# Preparing to Connect Takes 8 Minutes??



## abredt (Nov 5, 2004)

I have a TiVo Premier that replaces my defective one. When I force a connection to the network. it stays in "Preparing" for 8 minutes. I'm not in the middle of Guided Setup. Seems excessive.

How long does yours stay in Preparing?

Thanks, cb


----------



## jrtroo (Feb 4, 2008)

No need to cross post. It is not helpful to you or anyone.

It can take while for a new unit, even if completed with setup. I would think you are getting a service update, the initial setup will not necessarily take you to the most recent software version.

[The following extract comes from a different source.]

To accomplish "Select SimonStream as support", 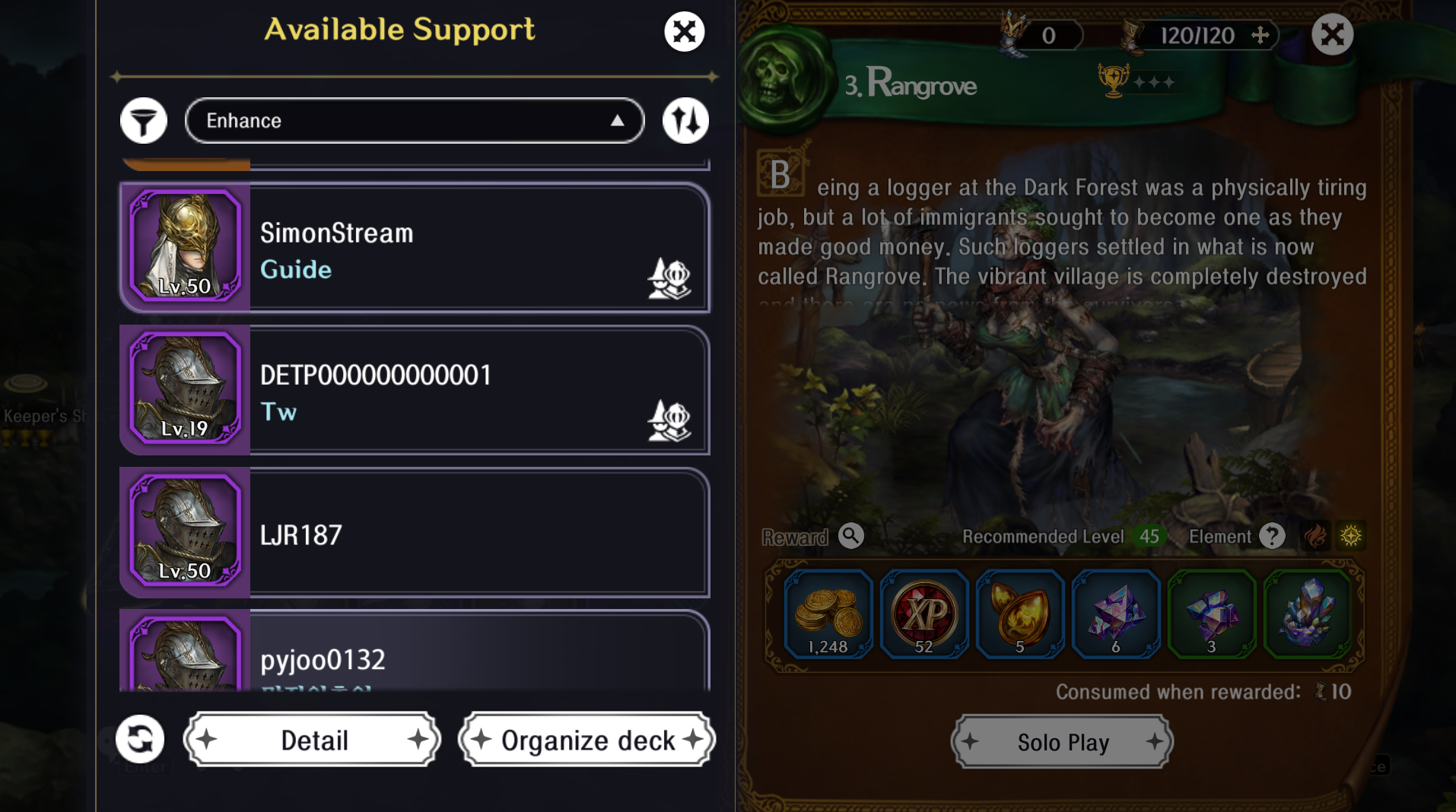I will click(415, 247).
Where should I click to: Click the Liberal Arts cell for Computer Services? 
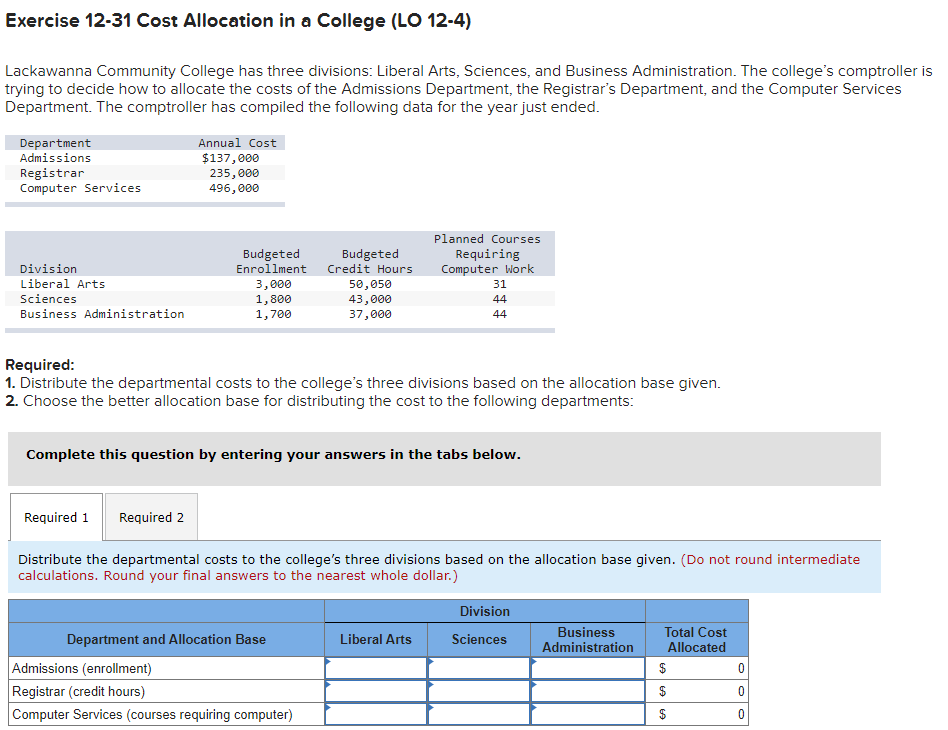coord(377,713)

Plus, since you will not do this often, it really should not matter, unless your unit has an issue.


----------



## abredt (Nov 5, 2004)

Sorry for the cross-post. The first one was in the wrong forum and I could edit it, but couldn't figure out how to move or delete it.

It still has the same version number. Could the tuning adapter slow it down? I didn't have one on my Series-3 and preparing took very little time.

Thanks for your quick reply, cb


----------



## barbeedoll (Sep 26, 2005)

Sounds excessive to me. I'd pull the power cord out, wait a minute and plug it back in. It will reboot the unit.

Go to Messages and Settings/Settings/Phone and Network and check that your network is up and running and your signal strength is OK.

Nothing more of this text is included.